If your only exposure to Sichuan food has been the very narrow slice of it normally served in the West, you may want to experience an upscale, prix-fixe meal designed to give you a broad and well-balanced acquaintance with the food of the region. The Source, gorgeously located in a restored hutong house built around a central courtyard and graciously furnished in period style, offers elaborate, set Sichuan dinners at 288, 388 or 488 yuan per person (about $46, $65, and $81); higher price levels denote more expensive ingredients such as specialty seafoods. A fascinating sequence of cold dishes, hot dishes, various dainties, and a dessert kept our table happy through a long leisurely meal, with a lot of small plates to allow diners to try different things. If you have trouble with too much spice, they will tone it down. Serious wine list. The Source, No. 14 Banchang Hutong, near Nanluoguxiang subway stop. 6400-3736. Next to Lu Song Yuan Guesthouse. 11-2 P.M., 5-10 P.M.
The sticker shock of paying for a meal at The Source will be more than balanced out by a Sichuan dining adventure at Zhang Mama, a jam-packed, ridiculously inexpensive, delicious little alley joint near the intersection of Gulou Dongdajie and Andingmennei Dajie. The dining room is too tiny to squeeze in more than a few tables, so spillover seating runs improbably down the adjoining alley. If you get there and the place is full, check the side alley with its rickety tables before you give up. Zhang Mama specializes in ma la xiang guo (more on that below), for which diners load up bamboo baskets with their preferred meat, veggies, and other ingredients from the refrigerated case as part of ordering. But the restaurant has other great choices as well. Spicy bean jelly (ma la liang fen) captures the high, clear, searingly hot ma-la flavor with little interference, thanks to the cool, sturdy, but almost flavorless bean jelly. The classic Sichuan snack dish dan dan mian is dry (i.e. not in soup) noodles in chile oil sauce topped with peanuts, scallions, and ground pork. The chile oil settles at the bottom, so assuming you can take the heat, mix it up before beginning. Don’t wait too long, or the noodles will clump—they are rustic, fresh, and chewy, a cut above the packaged noodles most of the world’s restaurants use for this dish. Perhaps the most familiar dish here will be gong bao ji ding gai fan, delectably spicy ma-la boneless chicken cubes with peanuts, whole poached garlic cloves, and charred red peppers over a bed of rice—mild compared to the other dishes, with tender chicken that is refreshingly free of bone or gristle. When you’re done, you might wish Zhang Mama was your mama. Zhang Mama Tese Chuanweiguan, #4 Fensiting Hutong, just off Andingmennei Dajie. 10 A.M. to 11 P.M. Although the hutong confusingly changes names several times, Zhang Mama is located on the same hutong (at the Andingmennei end) as Café Sambal (at the Jiugulou end).

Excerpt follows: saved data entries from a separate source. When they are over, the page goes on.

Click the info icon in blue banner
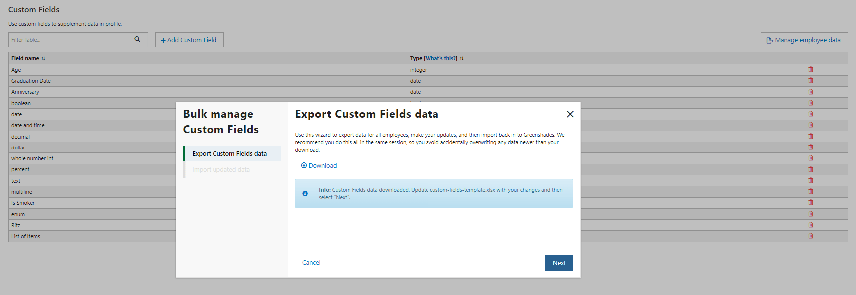 [x=305, y=194]
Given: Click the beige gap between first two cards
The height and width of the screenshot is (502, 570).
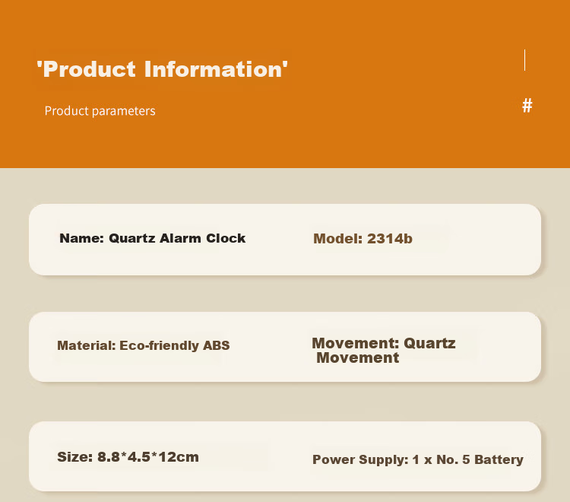Looking at the screenshot, I should pyautogui.click(x=285, y=294).

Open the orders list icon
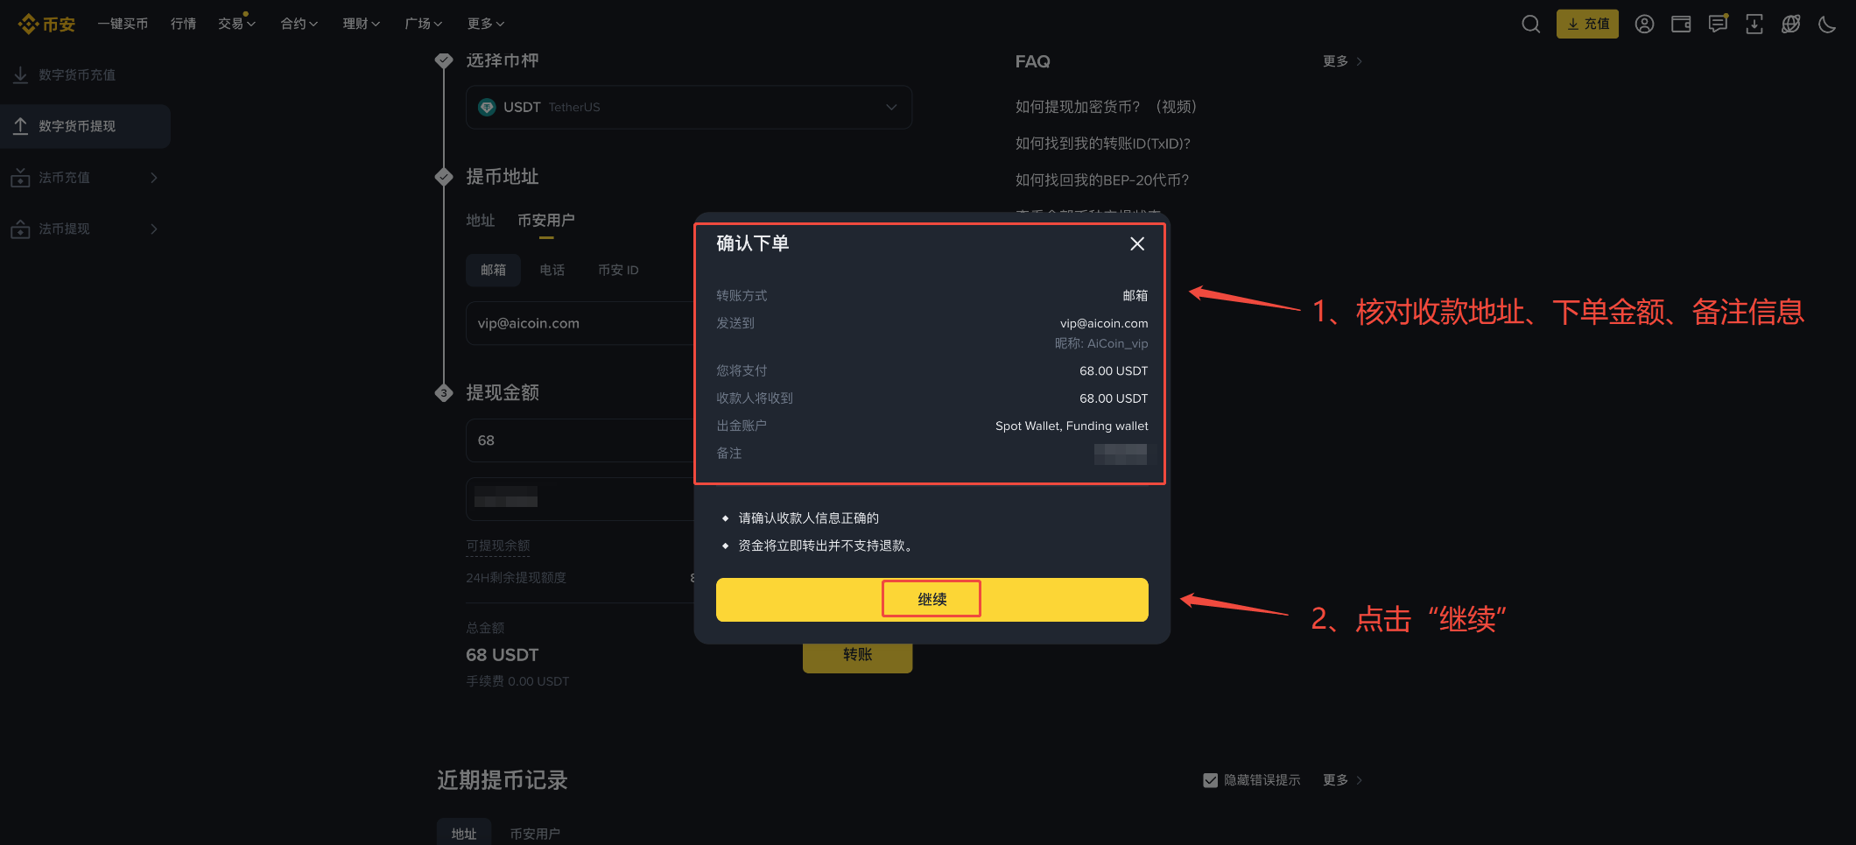(1718, 24)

While on the subject of Sichuan food, one of Beijing’s hot food trends is ma la xiang guo, a big, bright, super-spicy one-dish meal that is a brow-mopping variant of the hot pot experience. Hot pot is broth-based, cooked at the table by the diners who have ordered the prepped ingredients from a long menu of possibilities. Ma la xiang guo also begins with the diner ordering from a long list of potential ingredients, but in this case everything is stir-fried in hot oil loaded with chiles, spices, herbs, leaves and pods of all kinds. This is guaranteed to bring on a flush or a sweat. Ma la xiang guo can be found all over town, but try Zhang Mama (above), in the area near the Drum and Bell Towers, or try Lao Che Ji, 5th floor, Wudaokou U-Centre, 36 Chengfu Lu (6266-6180), 10 A.M.-10 P.M., near Qinghua University and Beijing Language and Culture University.

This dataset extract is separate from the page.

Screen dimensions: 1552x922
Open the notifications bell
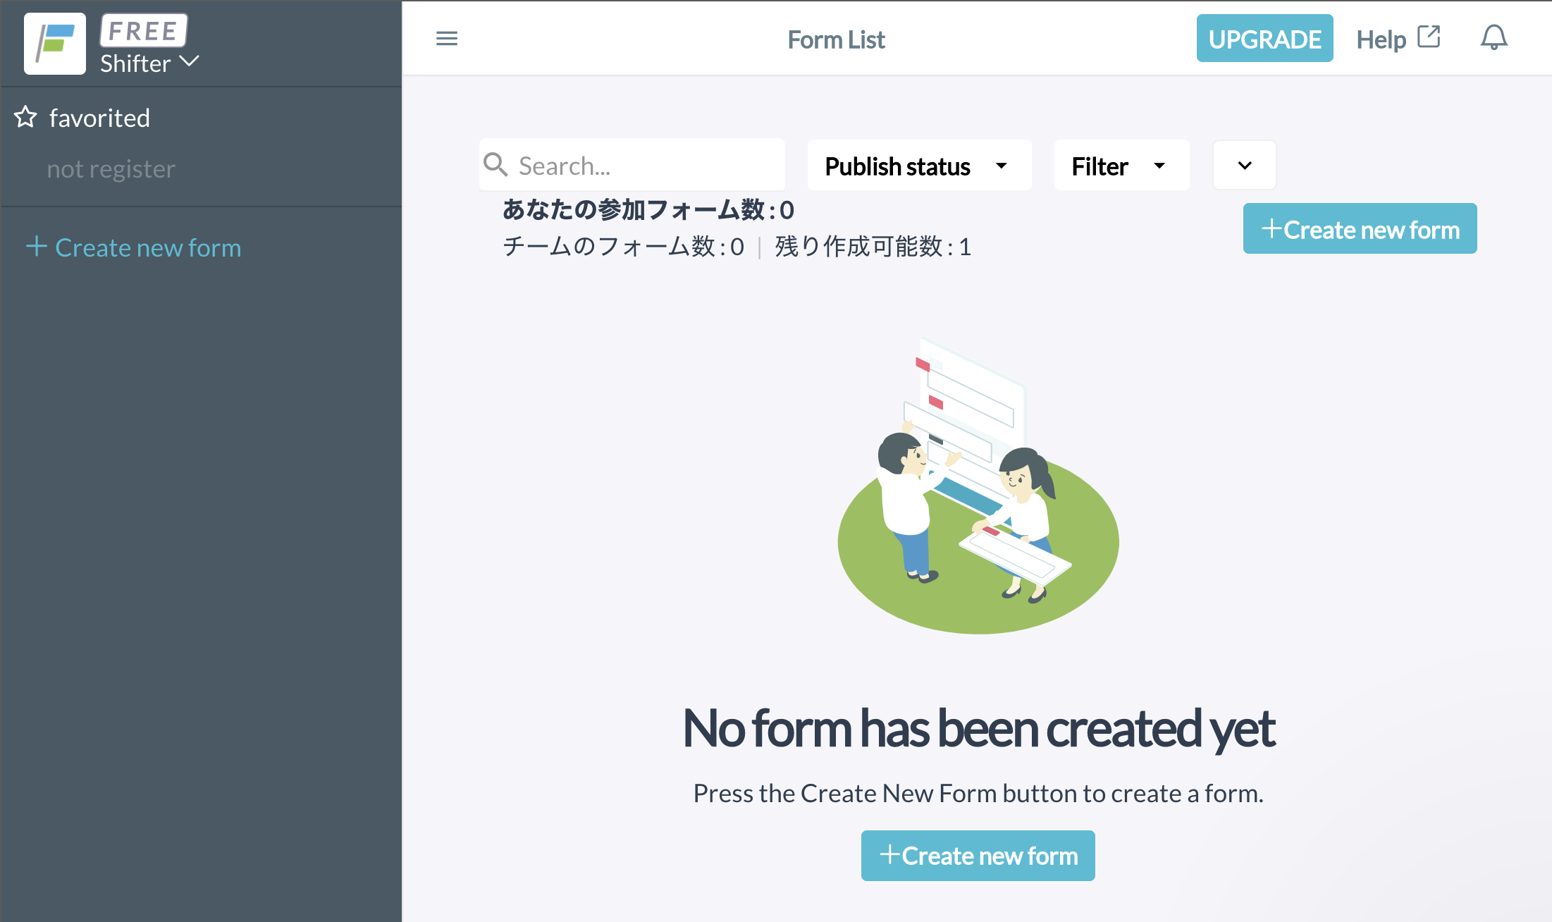(1494, 38)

Qin Tang Fu and Paomo Guan. When it’s time to go from spicy to mild, here are two perfectly delightful sister restaurants, right next to each other, serving the hearty and delicious food of Shaanxi Province, home to the city of Xi’an. Shaanxi food is widely known for its noodles (as well as its delicious local vinegar), and so you will see noodles on almost every table (along with that crucial little ceramic vinegar jug). Big fluffy wheat noodles in winter, cooling flat rice noodles in summer… however, as one of the few people on earth who is not particularly jazzed by pasta, I am well qualified to tell you that there are many other delicious things on the menu here as well.
Start with the house specialty, the delicious “pork burger”–rou jia mo–anise-scented pulled pork in a flat bun–a deal at RMB 9, or USD $1.44 at today’s exchange rate. (This is much like the version made popular in New York City by Xi’an Famous Foods.) “Mustard dressed cabbage with peanut and bean” was actually chopped mustard greens, lightly flavored, with fresh boiled yellow soybeans–light, refreshing, and healthy. They have unusual Shaanxi specialties such as donkey meat, but I couldn’t quite go there… my favorite dish was called “fresh fungus”–a wonderful hot stir-fry of wild mushrooms, tree ear, thin-sliced lean pork, and sweet peppers. All the stools are child-sized, and low to the ground, but why worry about eating with your knees up by your elbows when the food is this good? Paomo Guan, 53 Chaoyangmennei Nanxiaojie, 6525-4639. Qin Tang Fu, 69 Chaoyangmennei Nanxiaojie, 6559-8135. Both open 11-2:30, 5-10 PM.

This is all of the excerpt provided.